Signs someone is contemplating suicide include:

• Talking about it. Saying that she wishes she were dead; frequent discussions that center on death or violence

• Preparing to do it. Hoarding pills or buying a gun, etc.

• Withdrawing. Increasingly wanting to be left alone

• Dramatic mood swings

• Increased risky behavior, including escalating use of drugs and alcohol use

• Saying things are hopeless and will never improve

• Getting her affairs in order, giving away possessions, saying goodbye in a final way

Who’s at risk?
Along with the hormonal factors that increase a woman’s chances of becoming depressed, other risk factors for depression. They include:

• Genetics. Recent studies of twins and first-line relatives of people with depression have shown what doctors long expected-depression runs in families.

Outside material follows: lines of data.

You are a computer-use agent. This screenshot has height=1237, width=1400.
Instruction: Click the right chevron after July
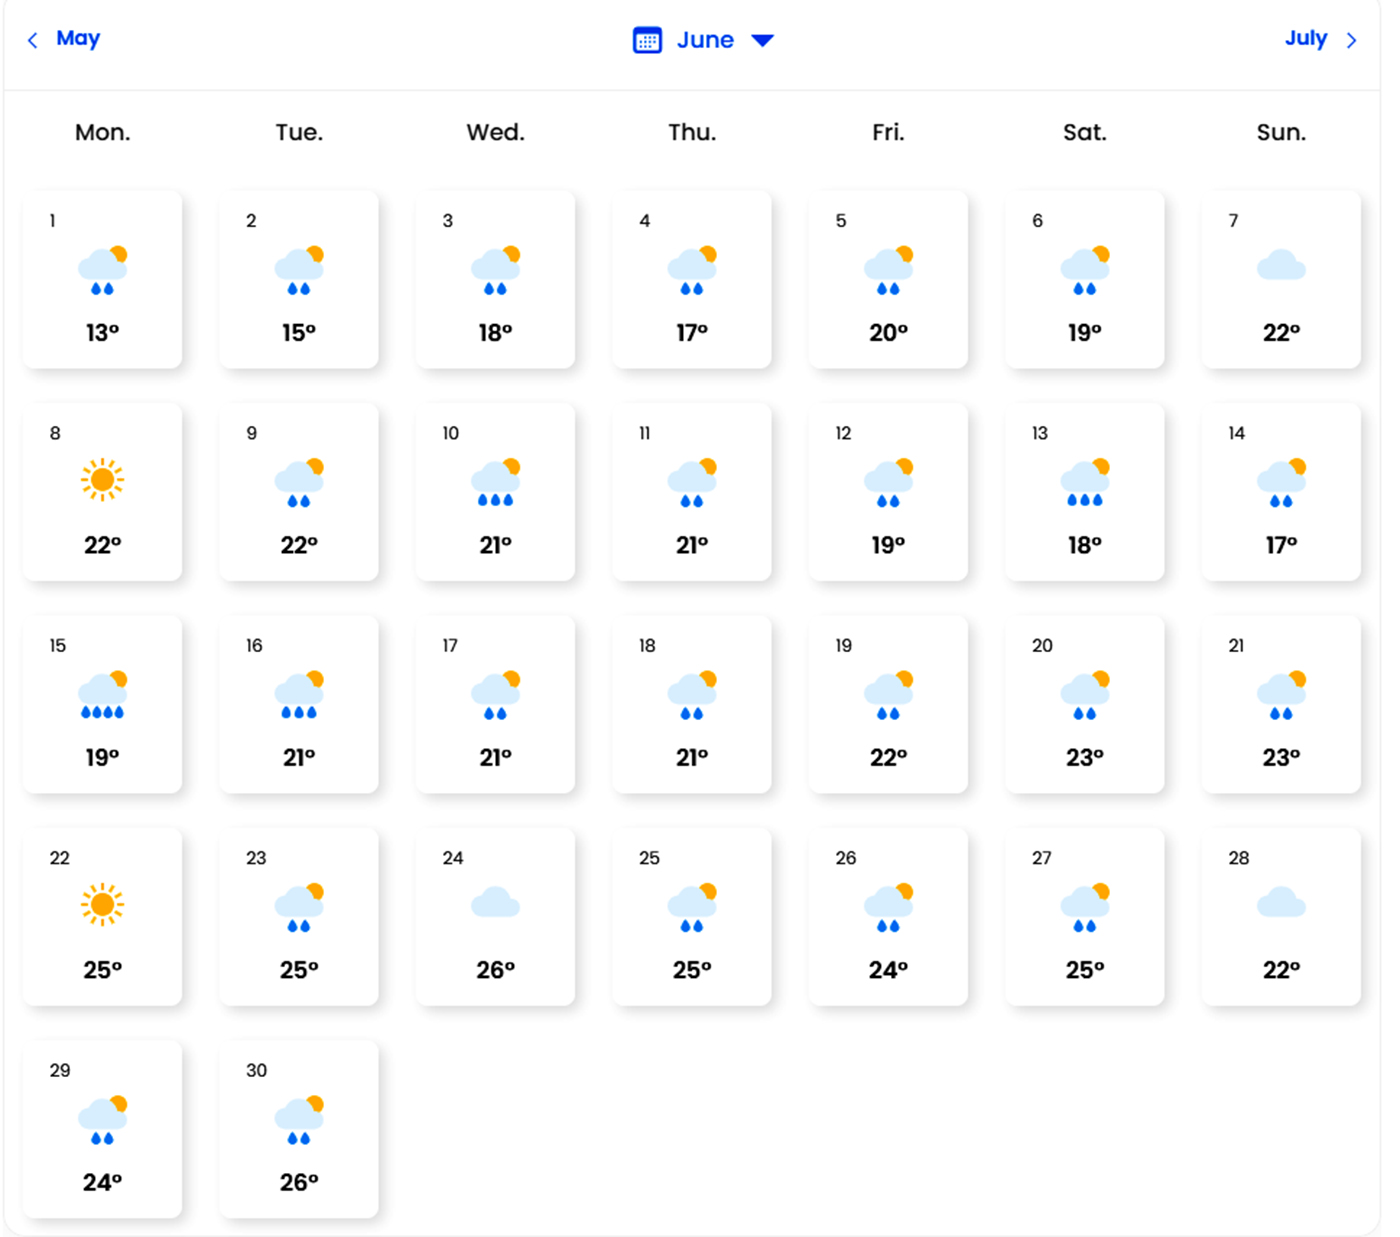point(1351,40)
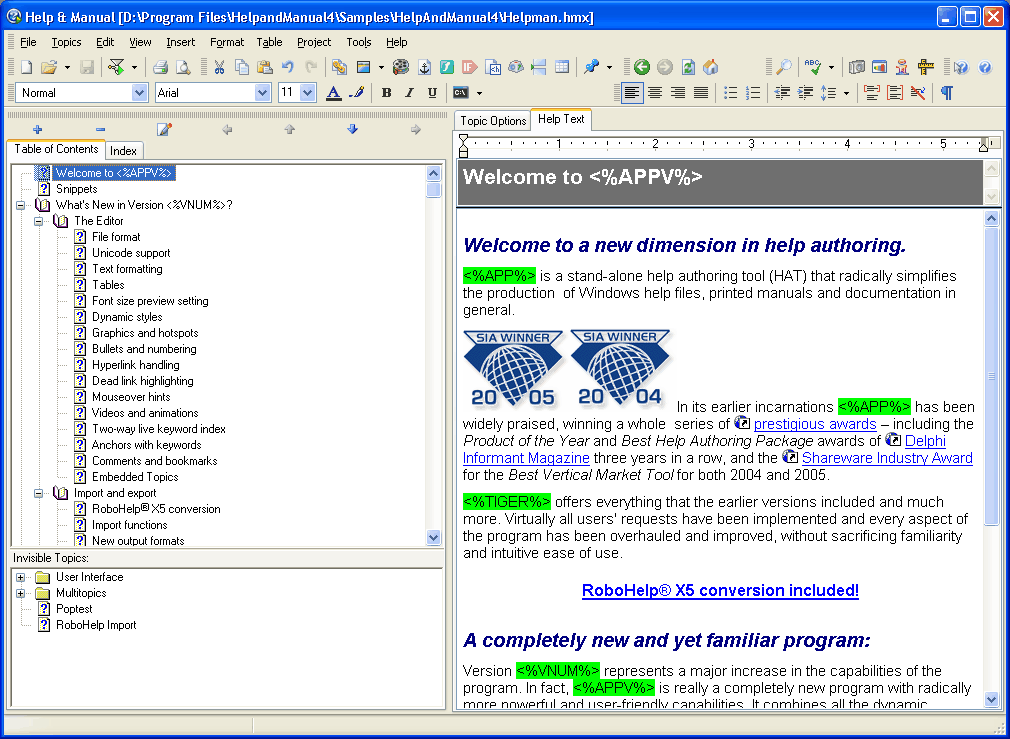Click the Cut scissors icon
The width and height of the screenshot is (1010, 739).
tap(219, 67)
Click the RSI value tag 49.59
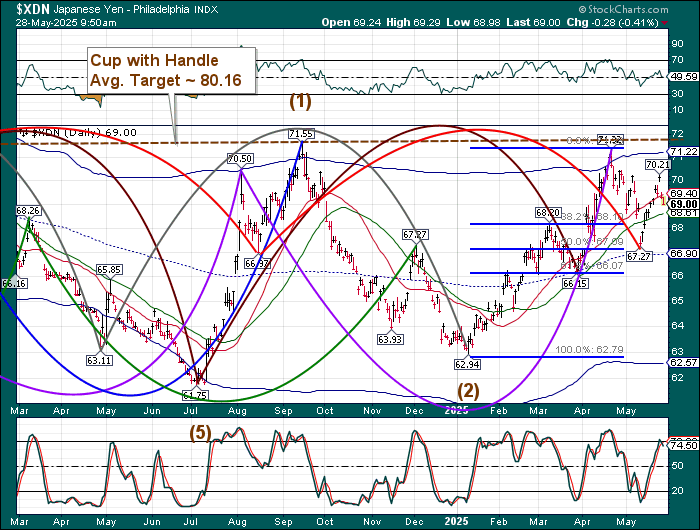This screenshot has width=700, height=530. coord(682,75)
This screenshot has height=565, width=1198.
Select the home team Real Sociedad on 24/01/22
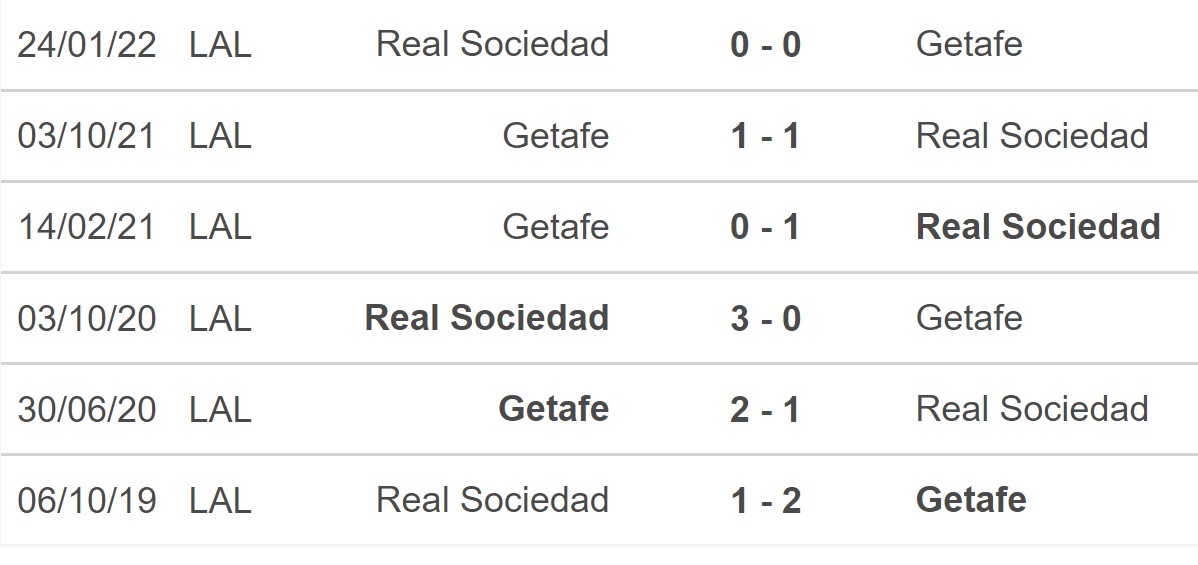[x=492, y=45]
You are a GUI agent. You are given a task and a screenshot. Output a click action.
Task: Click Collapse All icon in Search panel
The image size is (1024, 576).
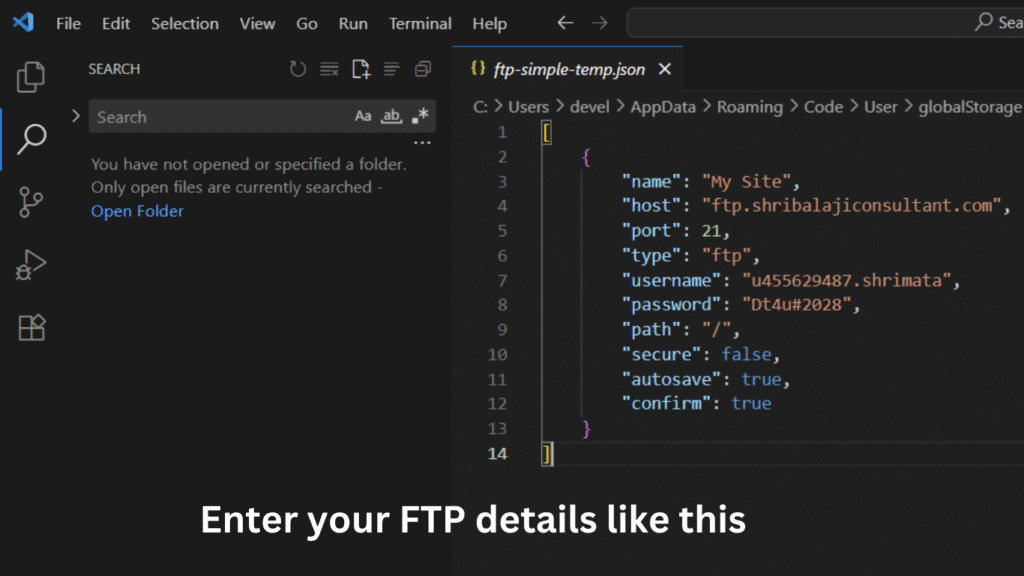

• Psychosocial factors. Financial problems, poverty, loss, life changes, physical illness, drug and alcohol abuse and other stress factors put a woman at significant risk.

• History of abuse, rape, and/or sexual harassment can lead to low self-esteem, isolation, and feelings of powerlessness, which may lead to depression.

How to support a depressed loved one
Sometimes it’s easier to see depression in someone else than it is for the depressed person to recognize her own symptoms. If you think someone close to you is depressed, you can help by:

• Talking to her about what you’ve noticed and sharing your concerns

• Asking her to see her physician or a mental health professional

• Suggesting that the person see a mental health provider or his or her doctor

• Explaining that depression is a medical condition that often responds to treatment

• Telling her that there are other conditions that mimic depression and should be checked out by a doctor

• Offering to make the first appointment and to accompany her

• Expressing your willingness to help in any way possible

If your loved one talks about death or threatens suicide, take it seriously. You may need to take immediate action to get help if this occurs.